DATA FOR THE TASK:
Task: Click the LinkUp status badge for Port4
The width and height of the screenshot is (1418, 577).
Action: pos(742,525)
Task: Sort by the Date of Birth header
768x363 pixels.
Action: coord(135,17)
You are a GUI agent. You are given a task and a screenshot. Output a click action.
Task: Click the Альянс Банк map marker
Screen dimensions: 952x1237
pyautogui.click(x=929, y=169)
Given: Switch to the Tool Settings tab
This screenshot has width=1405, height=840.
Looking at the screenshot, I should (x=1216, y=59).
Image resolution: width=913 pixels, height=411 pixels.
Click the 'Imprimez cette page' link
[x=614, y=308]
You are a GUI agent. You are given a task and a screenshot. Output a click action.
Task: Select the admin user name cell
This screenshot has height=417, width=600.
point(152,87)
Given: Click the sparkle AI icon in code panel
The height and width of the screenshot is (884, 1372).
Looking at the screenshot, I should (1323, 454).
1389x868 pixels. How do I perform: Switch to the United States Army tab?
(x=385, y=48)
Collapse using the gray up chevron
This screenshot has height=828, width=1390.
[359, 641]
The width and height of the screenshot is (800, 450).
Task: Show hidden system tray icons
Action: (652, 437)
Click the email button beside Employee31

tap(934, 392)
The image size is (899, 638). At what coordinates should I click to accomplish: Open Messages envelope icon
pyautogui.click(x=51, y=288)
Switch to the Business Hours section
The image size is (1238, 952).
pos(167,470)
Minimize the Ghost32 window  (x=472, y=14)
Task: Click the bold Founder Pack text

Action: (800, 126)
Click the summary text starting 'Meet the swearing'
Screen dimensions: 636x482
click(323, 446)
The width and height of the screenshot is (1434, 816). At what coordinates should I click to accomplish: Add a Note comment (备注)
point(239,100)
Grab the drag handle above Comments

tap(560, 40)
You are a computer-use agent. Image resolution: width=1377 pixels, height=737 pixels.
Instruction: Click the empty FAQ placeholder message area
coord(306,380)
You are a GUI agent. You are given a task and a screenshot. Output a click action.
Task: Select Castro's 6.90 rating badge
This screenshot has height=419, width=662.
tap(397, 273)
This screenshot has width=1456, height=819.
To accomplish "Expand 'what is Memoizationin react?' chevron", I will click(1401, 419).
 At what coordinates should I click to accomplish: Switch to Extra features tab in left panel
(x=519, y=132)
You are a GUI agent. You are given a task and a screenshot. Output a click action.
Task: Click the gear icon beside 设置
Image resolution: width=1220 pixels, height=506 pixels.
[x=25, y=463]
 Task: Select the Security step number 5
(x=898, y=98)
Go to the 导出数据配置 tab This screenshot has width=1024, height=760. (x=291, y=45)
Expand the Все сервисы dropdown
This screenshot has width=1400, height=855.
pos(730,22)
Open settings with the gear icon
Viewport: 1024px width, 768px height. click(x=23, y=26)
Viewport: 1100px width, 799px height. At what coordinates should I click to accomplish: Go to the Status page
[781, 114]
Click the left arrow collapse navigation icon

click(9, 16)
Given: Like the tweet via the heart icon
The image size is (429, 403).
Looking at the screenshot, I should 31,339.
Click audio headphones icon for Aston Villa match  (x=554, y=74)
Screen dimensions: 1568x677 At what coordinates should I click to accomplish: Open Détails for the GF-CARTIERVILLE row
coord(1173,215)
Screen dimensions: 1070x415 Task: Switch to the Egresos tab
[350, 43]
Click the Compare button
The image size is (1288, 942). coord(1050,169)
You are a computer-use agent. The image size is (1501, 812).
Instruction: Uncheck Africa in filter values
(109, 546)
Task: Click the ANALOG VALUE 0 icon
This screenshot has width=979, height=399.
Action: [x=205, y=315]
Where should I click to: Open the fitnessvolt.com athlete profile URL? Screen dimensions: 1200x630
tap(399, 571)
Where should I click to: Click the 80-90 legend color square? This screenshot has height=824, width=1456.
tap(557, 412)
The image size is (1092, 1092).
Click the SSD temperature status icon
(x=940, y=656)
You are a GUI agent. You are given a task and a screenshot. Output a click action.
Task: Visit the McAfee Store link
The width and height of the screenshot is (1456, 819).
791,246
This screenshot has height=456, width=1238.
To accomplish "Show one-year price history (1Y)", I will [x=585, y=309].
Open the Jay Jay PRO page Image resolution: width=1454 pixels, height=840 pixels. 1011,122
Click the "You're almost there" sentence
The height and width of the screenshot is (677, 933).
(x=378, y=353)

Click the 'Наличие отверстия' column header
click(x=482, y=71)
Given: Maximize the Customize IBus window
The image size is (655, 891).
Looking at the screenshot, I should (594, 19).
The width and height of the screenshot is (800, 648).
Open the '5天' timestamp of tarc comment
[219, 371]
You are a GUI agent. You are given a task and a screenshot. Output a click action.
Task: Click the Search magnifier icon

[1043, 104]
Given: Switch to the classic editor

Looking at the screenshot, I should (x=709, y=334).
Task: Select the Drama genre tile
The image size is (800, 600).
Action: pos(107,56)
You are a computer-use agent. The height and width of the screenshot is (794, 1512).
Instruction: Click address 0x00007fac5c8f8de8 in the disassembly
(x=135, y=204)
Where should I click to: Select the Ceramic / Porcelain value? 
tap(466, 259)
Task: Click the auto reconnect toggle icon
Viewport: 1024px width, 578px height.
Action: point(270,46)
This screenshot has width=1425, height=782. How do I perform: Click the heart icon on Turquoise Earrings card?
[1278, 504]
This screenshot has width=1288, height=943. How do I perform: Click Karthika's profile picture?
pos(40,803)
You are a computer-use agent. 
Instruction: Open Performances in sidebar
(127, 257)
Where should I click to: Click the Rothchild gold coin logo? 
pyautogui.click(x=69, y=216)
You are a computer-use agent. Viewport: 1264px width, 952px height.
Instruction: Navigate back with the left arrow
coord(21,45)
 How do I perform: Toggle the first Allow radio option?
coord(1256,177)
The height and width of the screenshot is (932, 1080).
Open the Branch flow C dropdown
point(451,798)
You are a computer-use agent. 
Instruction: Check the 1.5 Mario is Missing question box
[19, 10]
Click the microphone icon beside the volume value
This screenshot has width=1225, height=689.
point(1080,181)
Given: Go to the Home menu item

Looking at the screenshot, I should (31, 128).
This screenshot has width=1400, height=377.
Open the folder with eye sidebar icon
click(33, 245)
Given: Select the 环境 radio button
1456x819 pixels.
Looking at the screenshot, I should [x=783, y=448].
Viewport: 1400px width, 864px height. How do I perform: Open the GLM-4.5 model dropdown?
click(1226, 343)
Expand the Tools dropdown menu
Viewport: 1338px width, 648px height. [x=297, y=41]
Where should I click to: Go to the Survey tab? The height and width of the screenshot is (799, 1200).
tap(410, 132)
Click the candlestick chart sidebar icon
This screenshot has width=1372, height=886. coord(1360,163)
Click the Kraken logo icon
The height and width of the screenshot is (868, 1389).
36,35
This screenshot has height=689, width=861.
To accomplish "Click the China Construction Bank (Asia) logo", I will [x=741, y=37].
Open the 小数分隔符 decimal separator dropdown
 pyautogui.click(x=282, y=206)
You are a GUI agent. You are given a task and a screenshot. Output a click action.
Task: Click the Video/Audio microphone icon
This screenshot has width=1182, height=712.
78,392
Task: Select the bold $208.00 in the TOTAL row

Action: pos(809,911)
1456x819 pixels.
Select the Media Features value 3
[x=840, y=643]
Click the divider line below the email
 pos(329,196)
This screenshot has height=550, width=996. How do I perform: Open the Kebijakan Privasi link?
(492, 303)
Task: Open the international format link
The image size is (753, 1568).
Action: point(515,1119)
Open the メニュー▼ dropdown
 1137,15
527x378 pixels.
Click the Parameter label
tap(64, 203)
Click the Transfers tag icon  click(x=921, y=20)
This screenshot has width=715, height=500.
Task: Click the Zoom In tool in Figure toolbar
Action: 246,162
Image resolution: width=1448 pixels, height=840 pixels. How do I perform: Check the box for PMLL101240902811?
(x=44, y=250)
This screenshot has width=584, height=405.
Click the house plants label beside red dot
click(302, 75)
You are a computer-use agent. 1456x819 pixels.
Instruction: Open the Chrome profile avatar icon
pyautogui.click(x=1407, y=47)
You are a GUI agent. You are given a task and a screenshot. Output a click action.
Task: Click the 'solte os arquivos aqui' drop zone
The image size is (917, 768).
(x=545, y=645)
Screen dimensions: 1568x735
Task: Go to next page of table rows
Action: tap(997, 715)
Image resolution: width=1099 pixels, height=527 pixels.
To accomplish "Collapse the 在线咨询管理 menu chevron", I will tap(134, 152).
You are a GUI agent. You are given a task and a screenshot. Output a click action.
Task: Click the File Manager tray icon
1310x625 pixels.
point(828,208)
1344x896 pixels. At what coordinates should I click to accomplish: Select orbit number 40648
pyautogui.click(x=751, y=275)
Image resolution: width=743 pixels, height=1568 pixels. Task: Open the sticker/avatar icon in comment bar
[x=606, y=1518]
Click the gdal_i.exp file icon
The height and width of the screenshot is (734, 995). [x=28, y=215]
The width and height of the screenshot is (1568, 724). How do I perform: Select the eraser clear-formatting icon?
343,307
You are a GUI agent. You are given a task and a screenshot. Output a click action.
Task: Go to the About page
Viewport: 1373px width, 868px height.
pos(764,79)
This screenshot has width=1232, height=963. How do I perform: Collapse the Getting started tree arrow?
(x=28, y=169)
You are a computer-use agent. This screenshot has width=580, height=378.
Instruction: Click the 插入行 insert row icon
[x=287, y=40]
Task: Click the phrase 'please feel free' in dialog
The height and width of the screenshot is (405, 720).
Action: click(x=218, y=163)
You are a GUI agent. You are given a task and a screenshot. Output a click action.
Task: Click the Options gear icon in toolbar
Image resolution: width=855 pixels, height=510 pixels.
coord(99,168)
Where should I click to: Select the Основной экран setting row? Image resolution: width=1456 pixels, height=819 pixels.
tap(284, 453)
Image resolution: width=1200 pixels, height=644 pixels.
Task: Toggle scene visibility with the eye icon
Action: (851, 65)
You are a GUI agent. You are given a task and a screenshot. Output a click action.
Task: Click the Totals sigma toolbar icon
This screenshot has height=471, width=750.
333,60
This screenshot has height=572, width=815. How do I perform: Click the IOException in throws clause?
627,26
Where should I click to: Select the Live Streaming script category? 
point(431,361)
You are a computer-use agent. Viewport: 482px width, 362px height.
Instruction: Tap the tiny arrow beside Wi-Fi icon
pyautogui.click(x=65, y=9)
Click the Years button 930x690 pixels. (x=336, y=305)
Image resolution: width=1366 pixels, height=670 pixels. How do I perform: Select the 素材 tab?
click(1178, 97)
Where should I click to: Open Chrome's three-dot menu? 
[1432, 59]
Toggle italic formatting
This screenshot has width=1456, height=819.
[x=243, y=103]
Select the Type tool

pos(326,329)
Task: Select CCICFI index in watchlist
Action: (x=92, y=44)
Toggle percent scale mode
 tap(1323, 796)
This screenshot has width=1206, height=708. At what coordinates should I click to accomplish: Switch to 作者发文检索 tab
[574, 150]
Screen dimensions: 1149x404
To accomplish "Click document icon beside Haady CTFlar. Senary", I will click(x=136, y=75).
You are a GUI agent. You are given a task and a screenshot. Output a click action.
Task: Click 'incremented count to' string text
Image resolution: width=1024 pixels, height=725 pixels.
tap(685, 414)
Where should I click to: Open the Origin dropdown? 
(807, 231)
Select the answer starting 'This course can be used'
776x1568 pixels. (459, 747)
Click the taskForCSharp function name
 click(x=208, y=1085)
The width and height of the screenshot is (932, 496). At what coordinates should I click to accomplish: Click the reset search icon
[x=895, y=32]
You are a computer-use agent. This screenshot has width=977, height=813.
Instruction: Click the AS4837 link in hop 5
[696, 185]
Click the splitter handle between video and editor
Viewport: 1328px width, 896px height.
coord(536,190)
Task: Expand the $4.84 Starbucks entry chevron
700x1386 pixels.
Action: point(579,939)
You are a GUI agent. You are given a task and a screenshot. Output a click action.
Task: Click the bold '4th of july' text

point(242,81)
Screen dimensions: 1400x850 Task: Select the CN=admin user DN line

JOB: Reproduce the records from the line containing "Given: Maximize the Customize IBus window" through the line containing "pyautogui.click(x=69, y=216)", replacing "magnifier" with "magnifying glass" and leaving everything else as it is.

RESULT BELOW:
Given: Maximize the Customize IBus window
The image size is (655, 891).
Looking at the screenshot, I should (594, 19).
The width and height of the screenshot is (800, 648).
Open the '5天' timestamp of tarc comment
[219, 371]
You are a GUI agent. You are given a task and a screenshot. Output a click action.
Task: Click the Search magnifying glass icon

[1043, 104]
Given: Switch to the classic editor

Looking at the screenshot, I should (x=709, y=334).
Task: Select the Drama genre tile
The image size is (800, 600).
Action: pos(107,56)
You are a computer-use agent. The height and width of the screenshot is (794, 1512).
Instruction: Click address 0x00007fac5c8f8de8 in the disassembly
(x=135, y=204)
Where should I click to: Select the Ceramic / Porcelain value? 
tap(466, 259)
Task: Click the auto reconnect toggle icon
Viewport: 1024px width, 578px height.
Action: point(270,46)
This screenshot has width=1425, height=782. How do I perform: Click the heart icon on Turquoise Earrings card?
[1278, 504]
This screenshot has width=1288, height=943. How do I perform: Click Karthika's profile picture?
pos(40,803)
You are a computer-use agent. 
Instruction: Open Performances in sidebar
(127, 257)
Where should I click to: Click the Rothchild gold coin logo? 
pyautogui.click(x=69, y=216)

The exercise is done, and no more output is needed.